I had my more discerning friends check out her work on Instagram, got the green light, and took her up on her generous offer. Ever since I’ve been happily doling out cash for a haircut every few months while chatting about books, AA, parenting, yoga, Enneagram, love…basically my dream friend date, but when I’m done, I look cute.
Now it was Stella’s turn, but she wasn’t chatting about anything. She was staring wide-eyed in the mirror. Ali did an amazing job of checking in with her, inviting her to feel her hair and how it was changing, and let her know if this was what she wanted. Stella nodded and sometimes managed to squeak out a quiet affirmation, but otherwise was a black box. I worried if she might be freaking out—I certainly know the feeling, but she also seemed sort of zen quiet, not deer-in-headlights quiet. Even though it was unusual for her, I let it roll.
It wasn’t long before I knew how Stella felt about her new look. When we got home, she immediately put on her new favorite song, “Believer,” from what seems to be the YouTube version of The Brady Brunch—a family of blonde people called The Fun Squad Family. It’s got a dark vibe and a big sound. Suddenly she was dancing as I’d never seen her dance before—on beat, throwing her body to the floor like a trained modern dancer, glaring into the imagined camera.

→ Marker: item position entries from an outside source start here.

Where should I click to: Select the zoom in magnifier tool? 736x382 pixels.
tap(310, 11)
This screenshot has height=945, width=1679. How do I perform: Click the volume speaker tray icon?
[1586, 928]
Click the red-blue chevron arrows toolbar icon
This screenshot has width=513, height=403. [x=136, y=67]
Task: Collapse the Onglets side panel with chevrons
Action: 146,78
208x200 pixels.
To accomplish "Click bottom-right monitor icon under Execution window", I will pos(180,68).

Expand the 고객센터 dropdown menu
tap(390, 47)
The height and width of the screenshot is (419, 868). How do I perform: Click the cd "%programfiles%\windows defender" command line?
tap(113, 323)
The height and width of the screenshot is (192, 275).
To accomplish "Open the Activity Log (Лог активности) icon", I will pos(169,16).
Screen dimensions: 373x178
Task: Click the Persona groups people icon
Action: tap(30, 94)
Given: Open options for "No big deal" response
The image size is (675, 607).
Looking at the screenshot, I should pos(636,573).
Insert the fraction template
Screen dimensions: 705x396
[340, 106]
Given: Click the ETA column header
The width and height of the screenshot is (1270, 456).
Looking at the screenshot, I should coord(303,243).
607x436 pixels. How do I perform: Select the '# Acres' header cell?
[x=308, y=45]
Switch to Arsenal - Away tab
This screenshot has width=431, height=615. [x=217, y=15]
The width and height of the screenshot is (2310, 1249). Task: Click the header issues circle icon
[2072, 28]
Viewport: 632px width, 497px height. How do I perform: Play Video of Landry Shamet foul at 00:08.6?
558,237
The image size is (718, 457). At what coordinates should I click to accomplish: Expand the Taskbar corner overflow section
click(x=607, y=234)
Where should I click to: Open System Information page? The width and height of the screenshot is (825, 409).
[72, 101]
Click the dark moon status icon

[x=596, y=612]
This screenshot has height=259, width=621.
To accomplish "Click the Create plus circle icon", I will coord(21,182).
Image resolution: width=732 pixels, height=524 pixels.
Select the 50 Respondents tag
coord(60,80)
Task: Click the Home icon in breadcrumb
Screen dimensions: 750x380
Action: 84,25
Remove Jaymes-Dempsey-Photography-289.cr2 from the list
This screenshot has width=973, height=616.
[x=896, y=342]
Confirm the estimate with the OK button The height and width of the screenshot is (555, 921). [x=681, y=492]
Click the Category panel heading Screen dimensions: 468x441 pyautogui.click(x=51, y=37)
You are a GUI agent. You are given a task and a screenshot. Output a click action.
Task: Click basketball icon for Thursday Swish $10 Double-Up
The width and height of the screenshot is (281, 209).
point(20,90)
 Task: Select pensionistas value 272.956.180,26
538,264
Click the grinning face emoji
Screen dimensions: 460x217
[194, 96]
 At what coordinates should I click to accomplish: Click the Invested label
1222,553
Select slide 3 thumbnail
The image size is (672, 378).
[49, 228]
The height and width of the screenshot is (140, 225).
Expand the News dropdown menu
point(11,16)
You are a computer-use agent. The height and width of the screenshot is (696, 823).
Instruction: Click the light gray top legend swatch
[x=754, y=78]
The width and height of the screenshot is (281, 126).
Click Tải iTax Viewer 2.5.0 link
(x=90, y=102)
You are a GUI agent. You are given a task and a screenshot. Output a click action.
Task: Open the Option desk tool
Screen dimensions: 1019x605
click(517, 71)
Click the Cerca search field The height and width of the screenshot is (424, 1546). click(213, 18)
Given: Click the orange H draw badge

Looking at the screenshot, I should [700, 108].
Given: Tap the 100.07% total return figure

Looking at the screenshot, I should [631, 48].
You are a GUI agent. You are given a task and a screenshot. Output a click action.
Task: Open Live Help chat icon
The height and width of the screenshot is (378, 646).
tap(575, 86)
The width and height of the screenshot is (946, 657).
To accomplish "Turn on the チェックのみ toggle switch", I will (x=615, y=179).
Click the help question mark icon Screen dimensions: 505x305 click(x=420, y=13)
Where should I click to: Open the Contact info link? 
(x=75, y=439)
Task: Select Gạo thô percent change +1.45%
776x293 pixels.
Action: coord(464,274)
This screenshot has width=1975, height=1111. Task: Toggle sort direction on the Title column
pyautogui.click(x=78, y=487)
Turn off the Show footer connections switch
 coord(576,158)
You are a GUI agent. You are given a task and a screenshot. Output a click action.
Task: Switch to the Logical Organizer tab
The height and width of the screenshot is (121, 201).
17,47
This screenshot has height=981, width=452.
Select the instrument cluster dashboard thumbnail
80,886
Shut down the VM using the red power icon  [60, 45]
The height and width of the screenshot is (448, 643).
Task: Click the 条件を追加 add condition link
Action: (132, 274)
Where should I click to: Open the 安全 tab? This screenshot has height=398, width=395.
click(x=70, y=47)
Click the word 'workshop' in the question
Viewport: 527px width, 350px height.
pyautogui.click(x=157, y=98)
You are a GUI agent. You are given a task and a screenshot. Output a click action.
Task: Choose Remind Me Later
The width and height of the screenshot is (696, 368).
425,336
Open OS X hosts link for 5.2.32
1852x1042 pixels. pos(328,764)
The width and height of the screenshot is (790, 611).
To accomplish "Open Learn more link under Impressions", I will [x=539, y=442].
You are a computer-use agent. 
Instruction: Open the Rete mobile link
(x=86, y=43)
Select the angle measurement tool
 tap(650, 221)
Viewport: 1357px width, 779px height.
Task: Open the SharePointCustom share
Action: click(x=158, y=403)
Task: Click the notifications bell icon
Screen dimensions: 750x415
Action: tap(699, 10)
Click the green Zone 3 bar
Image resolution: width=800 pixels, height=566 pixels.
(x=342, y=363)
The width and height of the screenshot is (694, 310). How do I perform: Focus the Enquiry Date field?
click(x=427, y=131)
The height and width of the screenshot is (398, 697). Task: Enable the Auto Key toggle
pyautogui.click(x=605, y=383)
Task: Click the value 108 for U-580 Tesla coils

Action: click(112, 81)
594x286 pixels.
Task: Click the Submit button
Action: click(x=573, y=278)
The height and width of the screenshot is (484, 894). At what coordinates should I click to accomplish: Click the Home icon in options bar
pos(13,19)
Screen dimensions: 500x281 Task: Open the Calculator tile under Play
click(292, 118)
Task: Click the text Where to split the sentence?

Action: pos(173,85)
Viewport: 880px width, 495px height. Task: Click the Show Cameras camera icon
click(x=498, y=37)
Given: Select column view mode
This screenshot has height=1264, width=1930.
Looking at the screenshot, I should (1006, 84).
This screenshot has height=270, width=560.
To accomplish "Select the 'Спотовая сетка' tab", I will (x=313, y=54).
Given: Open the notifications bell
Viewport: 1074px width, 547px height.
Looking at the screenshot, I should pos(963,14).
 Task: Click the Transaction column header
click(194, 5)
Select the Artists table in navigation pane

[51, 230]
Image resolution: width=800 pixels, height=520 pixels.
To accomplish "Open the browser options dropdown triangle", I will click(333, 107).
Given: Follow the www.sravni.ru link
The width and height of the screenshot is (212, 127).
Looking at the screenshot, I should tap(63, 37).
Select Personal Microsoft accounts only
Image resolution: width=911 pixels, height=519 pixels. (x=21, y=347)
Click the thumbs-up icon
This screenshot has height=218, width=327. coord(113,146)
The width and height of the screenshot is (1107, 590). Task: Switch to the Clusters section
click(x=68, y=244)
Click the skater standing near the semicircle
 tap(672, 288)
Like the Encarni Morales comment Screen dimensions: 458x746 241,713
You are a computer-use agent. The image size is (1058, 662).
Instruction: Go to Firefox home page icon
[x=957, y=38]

Oh. I see. Stella feels fierce-as-F.
She didn’t have the words to describe it, but her body was saying it all. I know this feeling—when I put on an outfit that makes me feel badass, or leave an incredible musical performance or dance party, or read a novel that leaves me breathless for my own creative realization. She was full of feeling and completely embodied.
I was reminded of the ways in which my daughters continue to teach me so much about the limitations of language. Maya, my 9-year-old, has always been more internal. Art is her native language. When she was younger I used to sometimes talk myself into a sputtering, exhausted mess before I realized that she had zero interest or capacity in “processing” her meltdowns. Instead, she needed strong physical connection and time.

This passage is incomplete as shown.